Start of Extracted material

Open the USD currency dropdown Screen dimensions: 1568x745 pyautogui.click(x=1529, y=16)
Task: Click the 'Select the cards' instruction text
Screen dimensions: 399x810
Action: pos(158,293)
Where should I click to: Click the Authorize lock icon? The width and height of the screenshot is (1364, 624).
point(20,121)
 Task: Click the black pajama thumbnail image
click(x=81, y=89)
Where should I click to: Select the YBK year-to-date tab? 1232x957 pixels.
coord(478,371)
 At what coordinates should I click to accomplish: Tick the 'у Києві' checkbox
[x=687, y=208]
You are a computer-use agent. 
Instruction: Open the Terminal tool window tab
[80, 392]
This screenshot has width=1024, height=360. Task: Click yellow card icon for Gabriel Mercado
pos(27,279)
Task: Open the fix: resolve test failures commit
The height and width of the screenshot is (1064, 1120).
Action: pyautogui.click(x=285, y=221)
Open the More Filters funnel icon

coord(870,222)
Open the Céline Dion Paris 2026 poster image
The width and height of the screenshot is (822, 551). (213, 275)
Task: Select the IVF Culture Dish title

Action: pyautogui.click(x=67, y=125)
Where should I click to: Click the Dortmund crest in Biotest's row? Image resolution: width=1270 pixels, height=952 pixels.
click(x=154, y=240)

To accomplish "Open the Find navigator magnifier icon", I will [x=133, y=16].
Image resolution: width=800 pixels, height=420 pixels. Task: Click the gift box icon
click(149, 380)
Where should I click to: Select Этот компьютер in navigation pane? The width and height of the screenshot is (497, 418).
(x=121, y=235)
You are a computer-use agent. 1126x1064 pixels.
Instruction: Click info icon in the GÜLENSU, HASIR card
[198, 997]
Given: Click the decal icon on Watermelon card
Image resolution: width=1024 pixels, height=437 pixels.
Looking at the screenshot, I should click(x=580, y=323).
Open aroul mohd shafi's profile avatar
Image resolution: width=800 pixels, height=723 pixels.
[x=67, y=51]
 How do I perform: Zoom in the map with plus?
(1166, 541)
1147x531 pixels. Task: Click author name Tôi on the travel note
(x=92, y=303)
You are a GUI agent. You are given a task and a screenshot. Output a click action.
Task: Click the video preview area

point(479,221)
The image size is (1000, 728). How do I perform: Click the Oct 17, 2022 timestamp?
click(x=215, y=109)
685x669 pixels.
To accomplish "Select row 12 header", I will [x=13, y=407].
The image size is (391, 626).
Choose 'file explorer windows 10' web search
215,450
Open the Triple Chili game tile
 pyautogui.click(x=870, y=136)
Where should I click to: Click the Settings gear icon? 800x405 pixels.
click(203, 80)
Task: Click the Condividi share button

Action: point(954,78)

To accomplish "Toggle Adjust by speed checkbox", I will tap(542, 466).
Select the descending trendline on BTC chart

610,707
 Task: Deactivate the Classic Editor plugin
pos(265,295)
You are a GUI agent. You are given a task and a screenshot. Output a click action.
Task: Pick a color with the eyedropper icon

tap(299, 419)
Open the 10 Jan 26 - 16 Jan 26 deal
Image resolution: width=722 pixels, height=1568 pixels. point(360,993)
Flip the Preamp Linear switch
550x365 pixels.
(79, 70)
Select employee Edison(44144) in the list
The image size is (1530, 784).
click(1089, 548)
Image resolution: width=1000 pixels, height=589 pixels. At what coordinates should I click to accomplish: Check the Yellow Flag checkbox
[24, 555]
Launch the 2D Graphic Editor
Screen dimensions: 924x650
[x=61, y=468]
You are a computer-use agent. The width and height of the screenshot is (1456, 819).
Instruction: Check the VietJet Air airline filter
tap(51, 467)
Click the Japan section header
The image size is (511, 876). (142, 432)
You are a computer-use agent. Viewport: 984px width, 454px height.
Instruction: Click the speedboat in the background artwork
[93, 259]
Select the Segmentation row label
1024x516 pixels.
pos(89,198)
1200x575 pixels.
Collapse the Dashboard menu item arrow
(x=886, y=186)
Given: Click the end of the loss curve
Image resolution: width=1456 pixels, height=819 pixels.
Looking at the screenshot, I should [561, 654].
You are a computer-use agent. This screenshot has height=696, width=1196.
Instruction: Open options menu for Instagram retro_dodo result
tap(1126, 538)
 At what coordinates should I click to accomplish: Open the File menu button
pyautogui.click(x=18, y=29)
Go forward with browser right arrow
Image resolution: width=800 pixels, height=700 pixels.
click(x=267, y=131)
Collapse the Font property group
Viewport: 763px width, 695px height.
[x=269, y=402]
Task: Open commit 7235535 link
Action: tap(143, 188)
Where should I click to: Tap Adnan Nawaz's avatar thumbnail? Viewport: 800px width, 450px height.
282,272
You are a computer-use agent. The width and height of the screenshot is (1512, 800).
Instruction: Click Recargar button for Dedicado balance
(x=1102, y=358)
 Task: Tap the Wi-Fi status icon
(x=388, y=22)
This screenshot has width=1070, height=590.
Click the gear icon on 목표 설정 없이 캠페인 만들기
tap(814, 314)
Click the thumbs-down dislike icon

End of Extracted material

» Task objective
Go through the records above and set each one down exactly, please.

» Your solution
Open the USD currency dropdown Screen dimensions: 1568x745 pyautogui.click(x=1529, y=16)
Task: Click the 'Select the cards' instruction text
Screen dimensions: 399x810
Action: pos(158,293)
Where should I click to: Click the Authorize lock icon? The width and height of the screenshot is (1364, 624).
point(20,121)
 Task: Click the black pajama thumbnail image
click(x=81, y=89)
Where should I click to: Select the YBK year-to-date tab? 1232x957 pixels.
coord(478,371)
 At what coordinates should I click to accomplish: Tick the 'у Києві' checkbox
[x=687, y=208]
You are a computer-use agent. 
Instruction: Open the Terminal tool window tab
[80, 392]
This screenshot has width=1024, height=360. Task: Click yellow card icon for Gabriel Mercado
pos(27,279)
Task: Open the fix: resolve test failures commit
The height and width of the screenshot is (1064, 1120).
Action: pyautogui.click(x=285, y=221)
Open the More Filters funnel icon

coord(870,222)
Open the Céline Dion Paris 2026 poster image
The width and height of the screenshot is (822, 551). (213, 275)
Task: Select the IVF Culture Dish title

Action: pyautogui.click(x=67, y=125)
Where should I click to: Click the Dortmund crest in Biotest's row? Image resolution: width=1270 pixels, height=952 pixels.
click(x=154, y=240)

To accomplish "Open the Find navigator magnifier icon", I will [x=133, y=16].
Image resolution: width=800 pixels, height=420 pixels. Task: Click the gift box icon
click(149, 380)
Where should I click to: Select Этот компьютер in navigation pane? The width and height of the screenshot is (497, 418).
(x=121, y=235)
You are a computer-use agent. 1126x1064 pixels.
Instruction: Click info icon in the GÜLENSU, HASIR card
[198, 997]
Given: Click the decal icon on Watermelon card
Image resolution: width=1024 pixels, height=437 pixels.
Looking at the screenshot, I should click(x=580, y=323).
Open aroul mohd shafi's profile avatar
Image resolution: width=800 pixels, height=723 pixels.
[x=67, y=51]
 How do I perform: Zoom in the map with plus?
(1166, 541)
1147x531 pixels. Task: Click author name Tôi on the travel note
(x=92, y=303)
You are a GUI agent. You are given a task and a screenshot. Output a click action.
Task: Click the video preview area

point(479,221)
The image size is (1000, 728). How do I perform: Click the Oct 17, 2022 timestamp?
click(x=215, y=109)
685x669 pixels.
To accomplish "Select row 12 header", I will [x=13, y=407].
The image size is (391, 626).
Choose 'file explorer windows 10' web search
215,450
Open the Triple Chili game tile
 pyautogui.click(x=870, y=136)
Where should I click to: Click the Settings gear icon? 800x405 pixels.
click(203, 80)
Task: Click the Condividi share button

Action: point(954,78)

To accomplish "Toggle Adjust by speed checkbox", I will tap(542, 466).
Select the descending trendline on BTC chart

610,707
 Task: Deactivate the Classic Editor plugin
pos(265,295)
You are a GUI agent. You are given a task and a screenshot. Output a click action.
Task: Pick a color with the eyedropper icon

tap(299, 419)
Open the 10 Jan 26 - 16 Jan 26 deal
Image resolution: width=722 pixels, height=1568 pixels. point(360,993)
Flip the Preamp Linear switch
550x365 pixels.
(79, 70)
Select employee Edison(44144) in the list
The image size is (1530, 784).
click(1089, 548)
Image resolution: width=1000 pixels, height=589 pixels. At what coordinates should I click to accomplish: Check the Yellow Flag checkbox
[24, 555]
Launch the 2D Graphic Editor
Screen dimensions: 924x650
[x=61, y=468]
You are a computer-use agent. The width and height of the screenshot is (1456, 819).
Instruction: Check the VietJet Air airline filter
tap(51, 467)
Click the Japan section header
The image size is (511, 876). (142, 432)
You are a computer-use agent. Viewport: 984px width, 454px height.
Instruction: Click the speedboat in the background artwork
[93, 259]
Select the Segmentation row label
1024x516 pixels.
pos(89,198)
1200x575 pixels.
Collapse the Dashboard menu item arrow
(x=886, y=186)
Given: Click the end of the loss curve
Image resolution: width=1456 pixels, height=819 pixels.
Looking at the screenshot, I should [561, 654].
You are a computer-use agent. This screenshot has height=696, width=1196.
Instruction: Open options menu for Instagram retro_dodo result
tap(1126, 538)
 At what coordinates should I click to accomplish: Open the File menu button
pyautogui.click(x=18, y=29)
Go forward with browser right arrow
Image resolution: width=800 pixels, height=700 pixels.
click(x=267, y=131)
Collapse the Font property group
Viewport: 763px width, 695px height.
[x=269, y=402]
Task: Open commit 7235535 link
Action: tap(143, 188)
Where should I click to: Tap Adnan Nawaz's avatar thumbnail? Viewport: 800px width, 450px height.
282,272
You are a computer-use agent. The width and height of the screenshot is (1512, 800).
Instruction: Click Recargar button for Dedicado balance
(x=1102, y=358)
 Task: Tap the Wi-Fi status icon
(x=388, y=22)
This screenshot has width=1070, height=590.
Click the gear icon on 목표 설정 없이 캠페인 만들기
tap(814, 314)
Click the thumbs-down dislike icon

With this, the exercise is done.